### Exercise
In this exercise, the entries below include pictures. Repeat exactly the lines from the line with "Task: Open the Sau Kweng Tan name link" to the line with "You are a computer-use", including both, but without the pictures.

### The data
┌──
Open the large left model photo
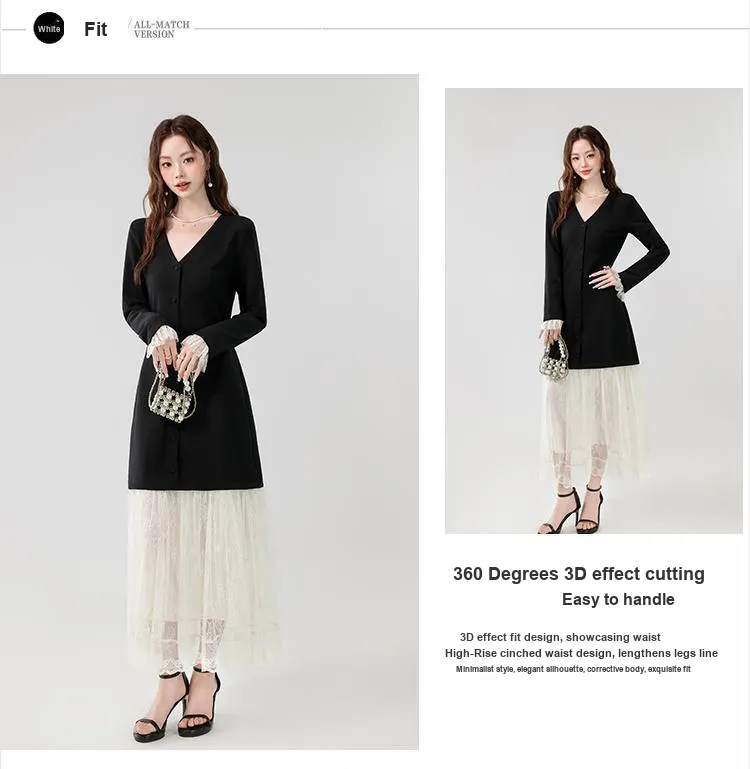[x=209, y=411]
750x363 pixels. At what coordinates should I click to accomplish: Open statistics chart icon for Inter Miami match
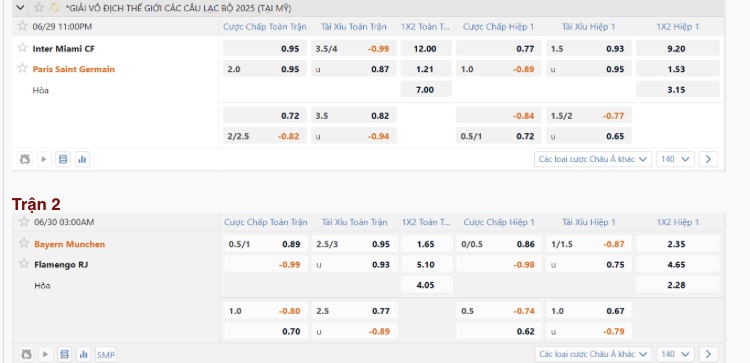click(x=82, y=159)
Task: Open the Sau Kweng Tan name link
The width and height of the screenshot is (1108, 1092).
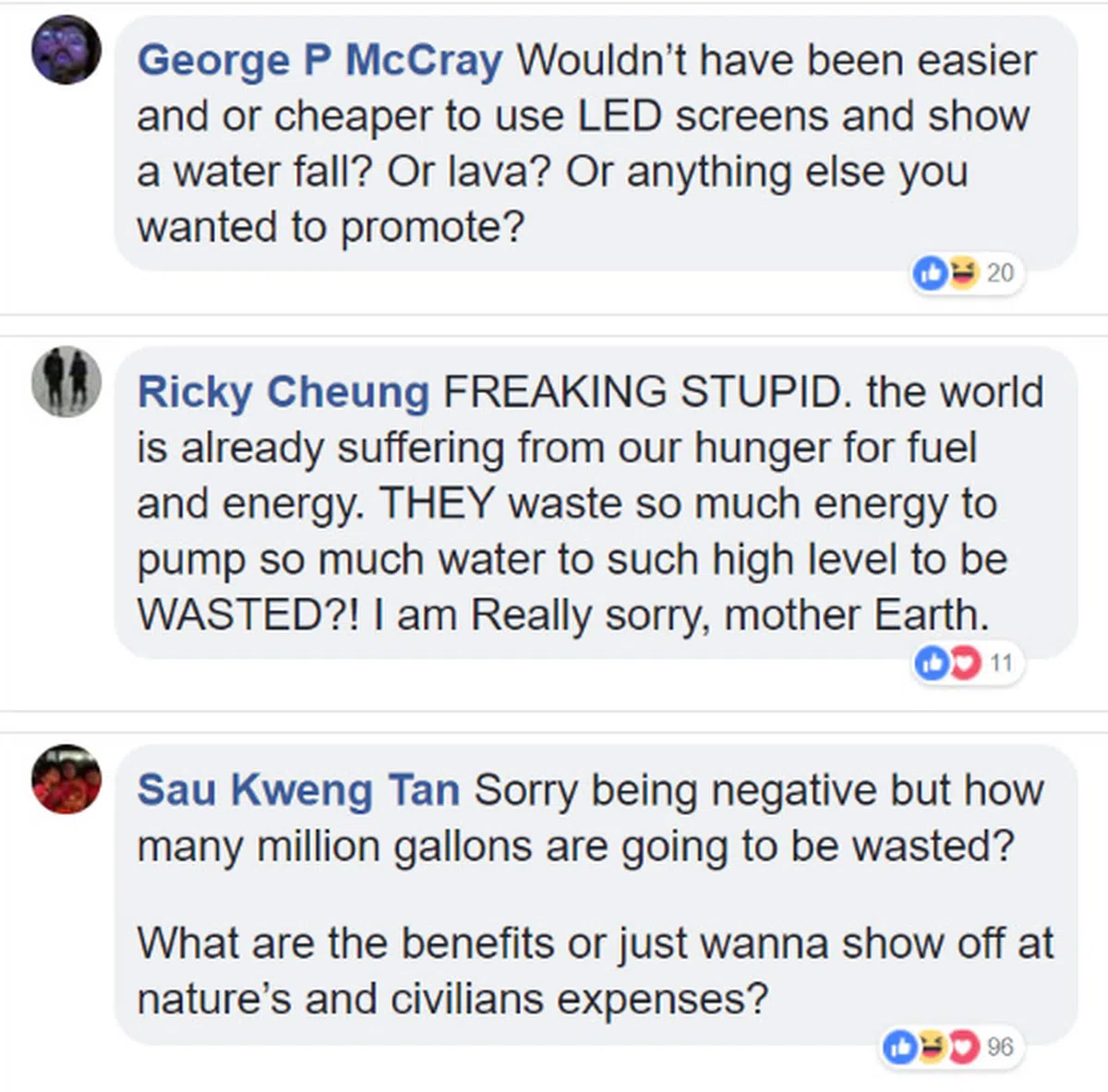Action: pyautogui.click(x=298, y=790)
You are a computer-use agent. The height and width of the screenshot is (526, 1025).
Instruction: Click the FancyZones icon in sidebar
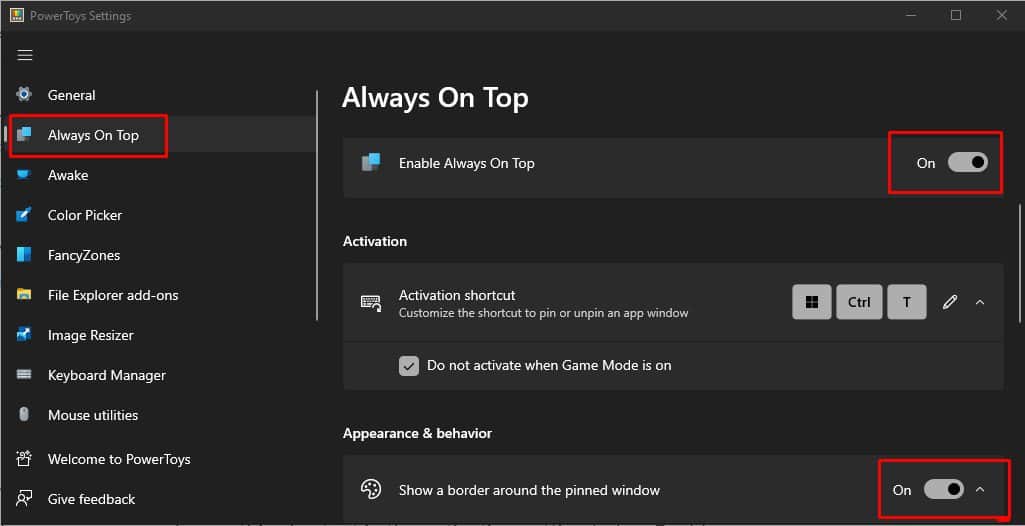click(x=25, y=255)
└──
┌──
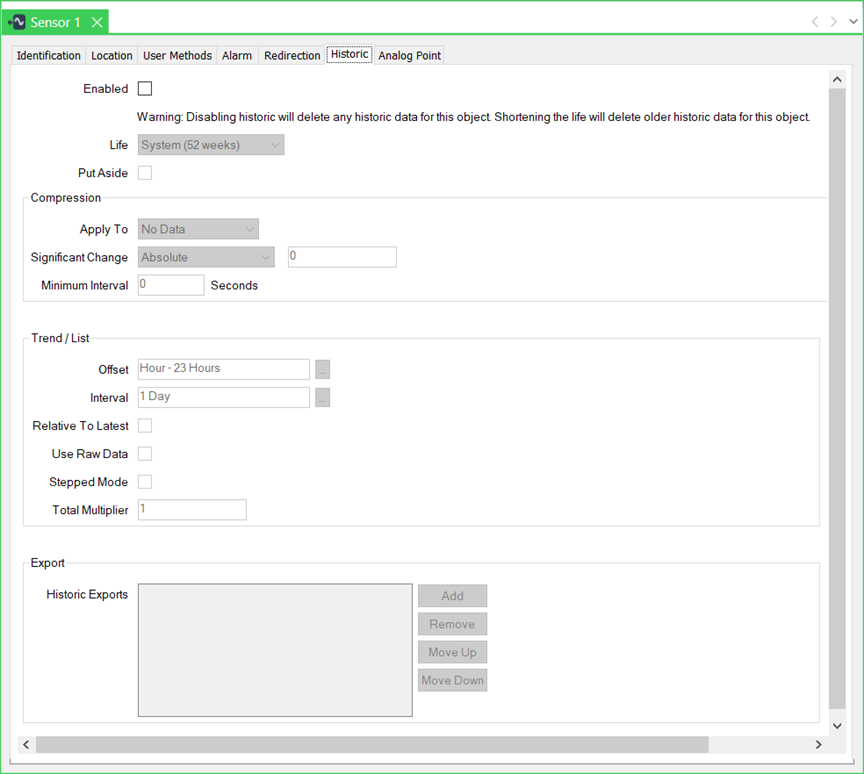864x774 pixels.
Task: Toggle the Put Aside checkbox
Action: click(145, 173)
└──
┌──
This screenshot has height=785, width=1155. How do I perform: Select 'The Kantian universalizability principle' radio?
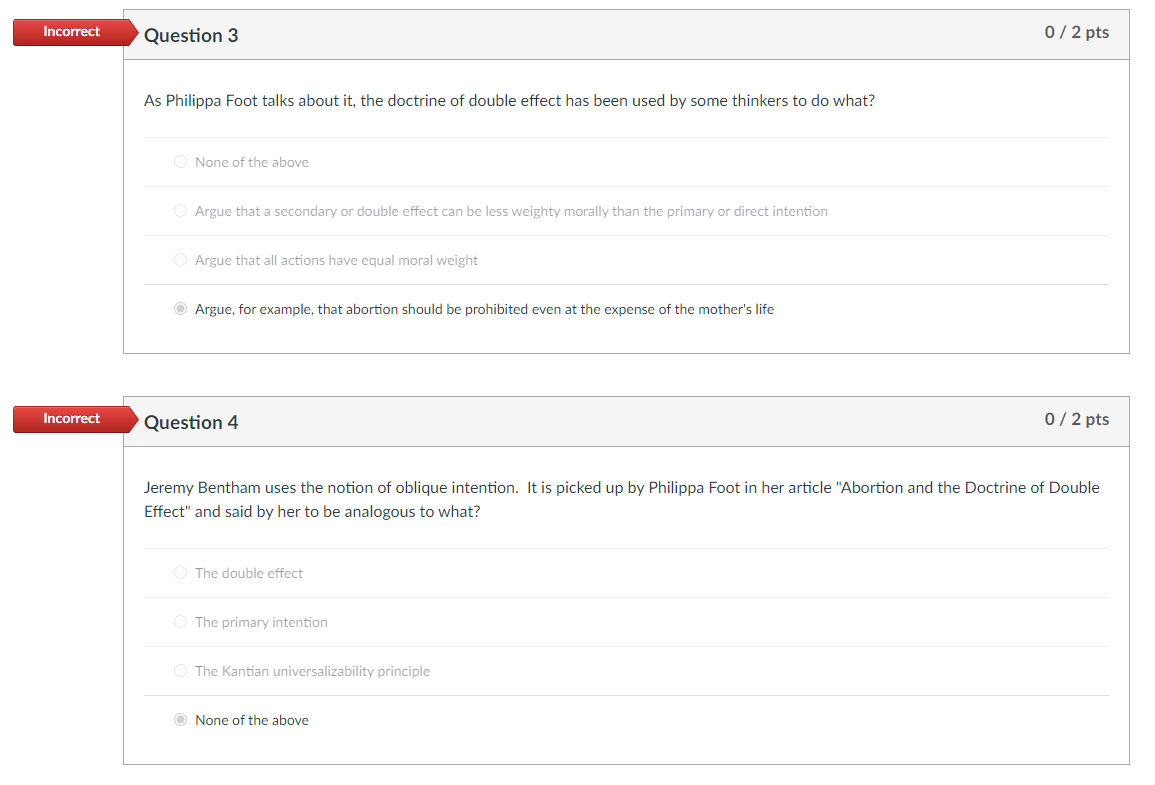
└──
### Solution
Task: Open the Sau Kweng Tan name link
The width and height of the screenshot is (1108, 1092).
Action: pyautogui.click(x=298, y=790)
You are a computer-use agent. The height and width of the screenshot is (526, 1025).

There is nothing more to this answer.